__Task brief__: Transcribe the lines below verbatim, skipping the images.

*** Block opens ***

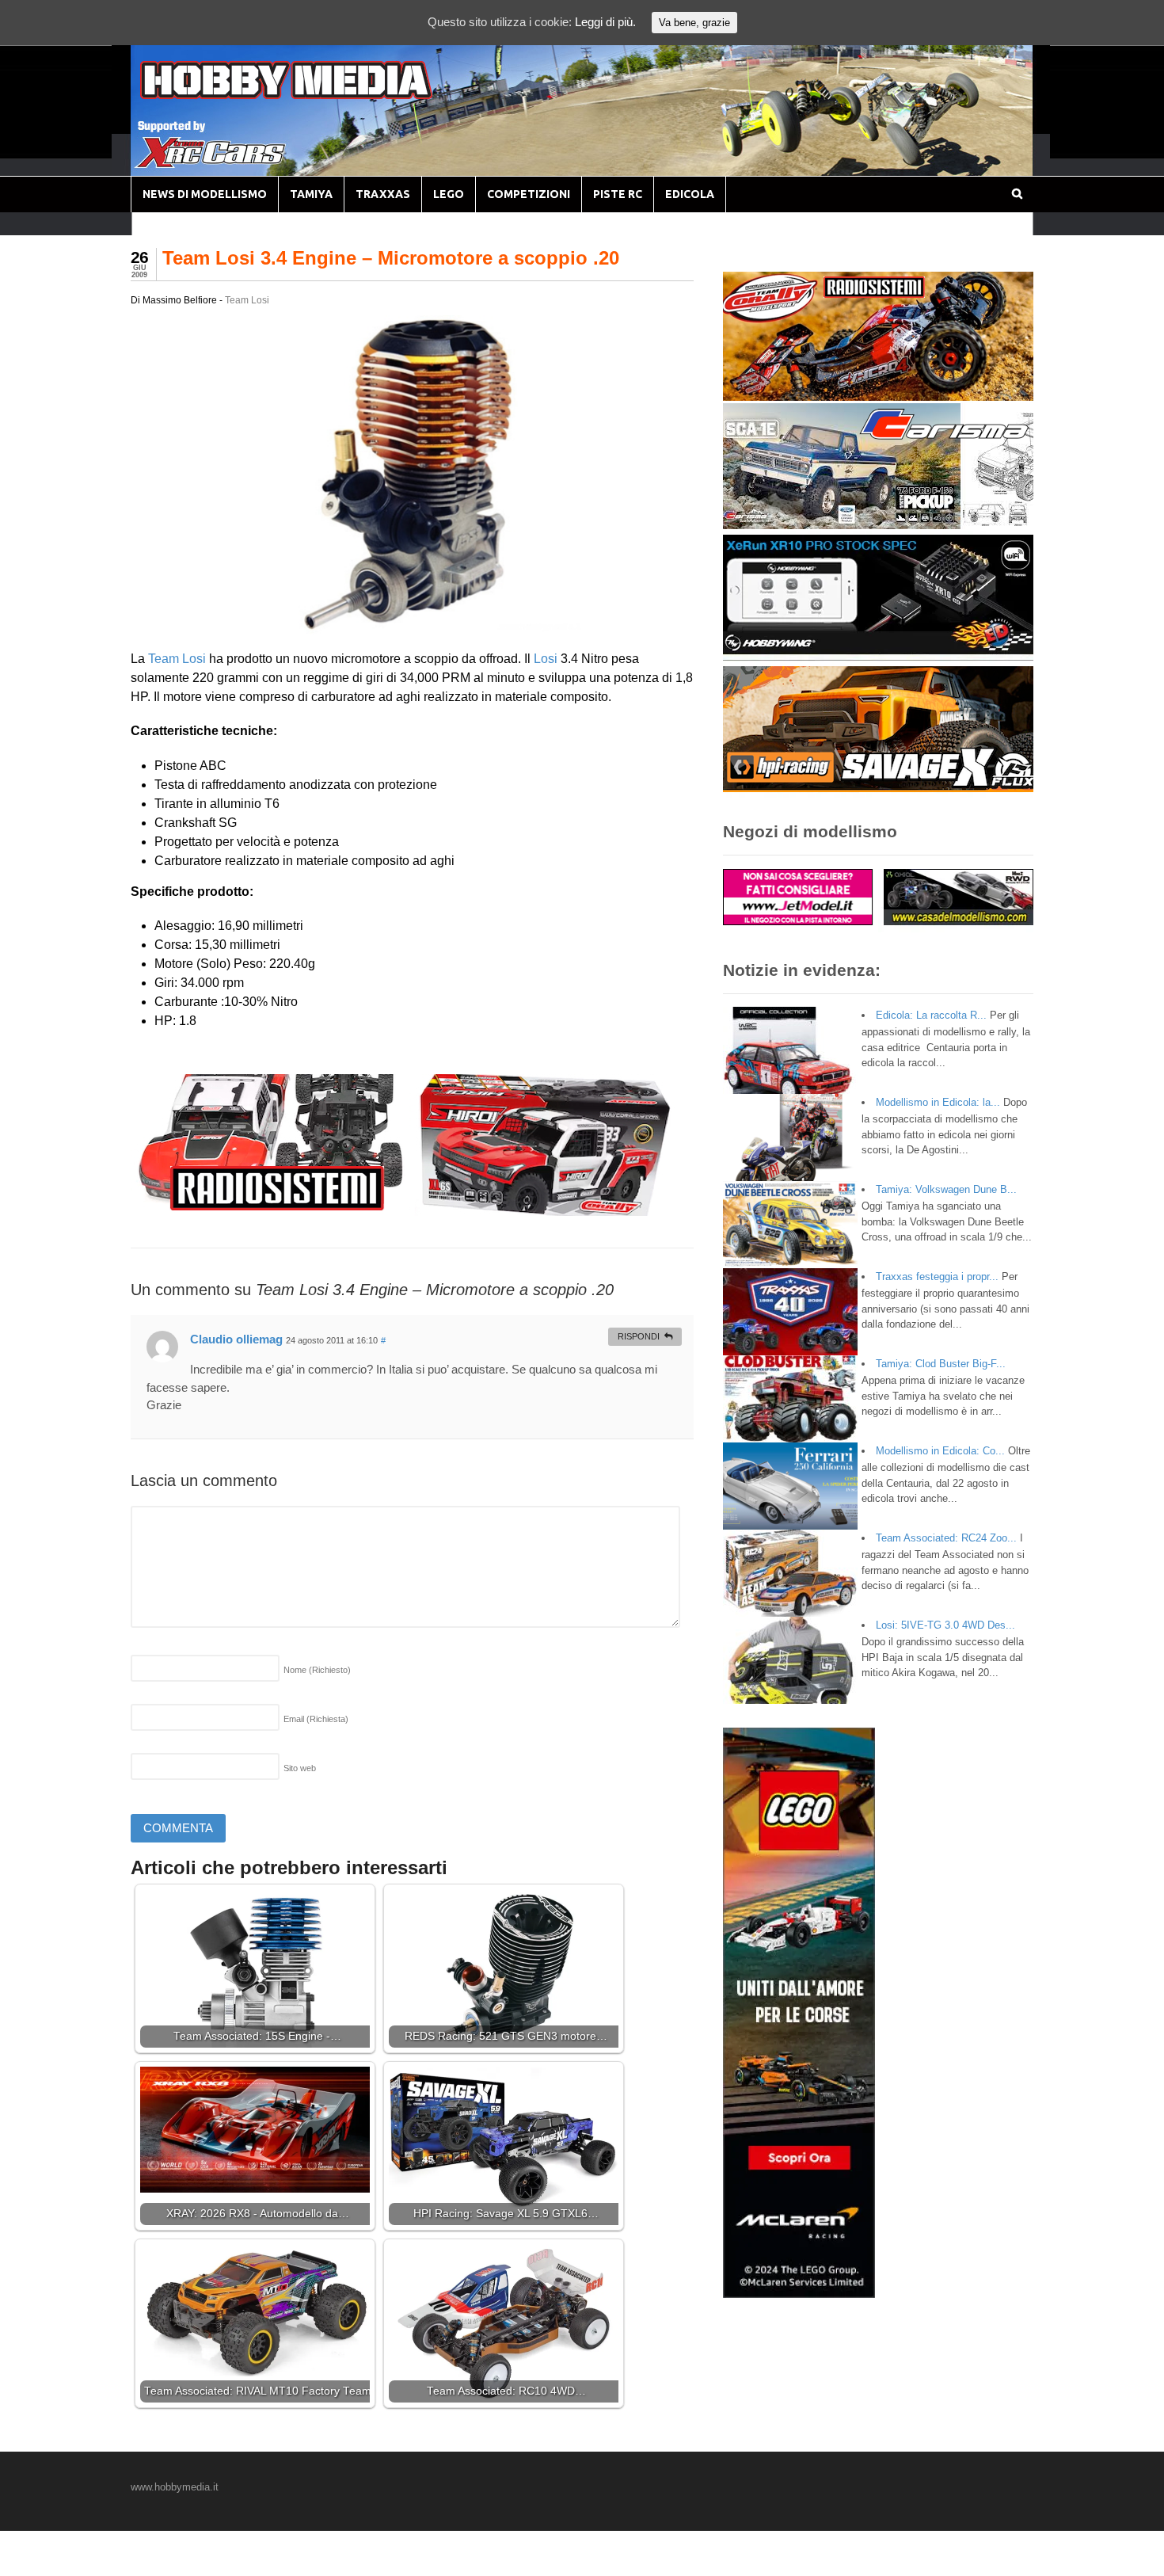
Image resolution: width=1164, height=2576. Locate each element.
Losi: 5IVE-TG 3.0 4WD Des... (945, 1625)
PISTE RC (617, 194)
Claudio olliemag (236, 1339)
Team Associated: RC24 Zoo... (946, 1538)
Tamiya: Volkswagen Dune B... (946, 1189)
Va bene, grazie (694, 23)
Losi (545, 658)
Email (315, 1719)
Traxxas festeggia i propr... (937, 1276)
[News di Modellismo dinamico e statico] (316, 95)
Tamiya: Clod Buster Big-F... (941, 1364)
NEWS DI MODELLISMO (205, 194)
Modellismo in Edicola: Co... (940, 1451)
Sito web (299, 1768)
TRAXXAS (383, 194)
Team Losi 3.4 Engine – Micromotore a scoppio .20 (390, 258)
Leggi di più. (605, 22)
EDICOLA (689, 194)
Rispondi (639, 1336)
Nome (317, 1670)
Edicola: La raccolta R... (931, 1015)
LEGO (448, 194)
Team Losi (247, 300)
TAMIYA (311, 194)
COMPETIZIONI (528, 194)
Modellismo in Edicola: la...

*** Block closes ***

__Exercise answer__:
Image resolution: width=1164, height=2576. Locate each element.
Losi: 5IVE-TG 3.0 4WD Des... (945, 1625)
PISTE RC (617, 194)
Claudio olliemag (236, 1339)
Team Associated: RC24 Zoo... (946, 1538)
Tamiya: Volkswagen Dune B... (946, 1189)
Va bene, grazie (694, 23)
Losi (545, 658)
Email (315, 1719)
Traxxas festeggia i propr... (937, 1276)
[News di Modellismo dinamico e statico] (316, 95)
Tamiya: Clod Buster Big-F... (941, 1364)
NEWS DI MODELLISMO (205, 194)
Modellismo in Edicola: Co... (940, 1451)
Sito web (299, 1768)
TRAXXAS (383, 194)
Team Losi 3.4 Engine – Micromotore a scoppio .20 (390, 258)
Leggi di più. (605, 22)
EDICOLA (689, 194)
Rispondi (639, 1336)
Nome (317, 1670)
Edicola: La raccolta R... (931, 1015)
LEGO (448, 194)
Team Losi (247, 300)
TAMIYA (311, 194)
COMPETIZIONI (528, 194)
Modellismo in Edicola: la...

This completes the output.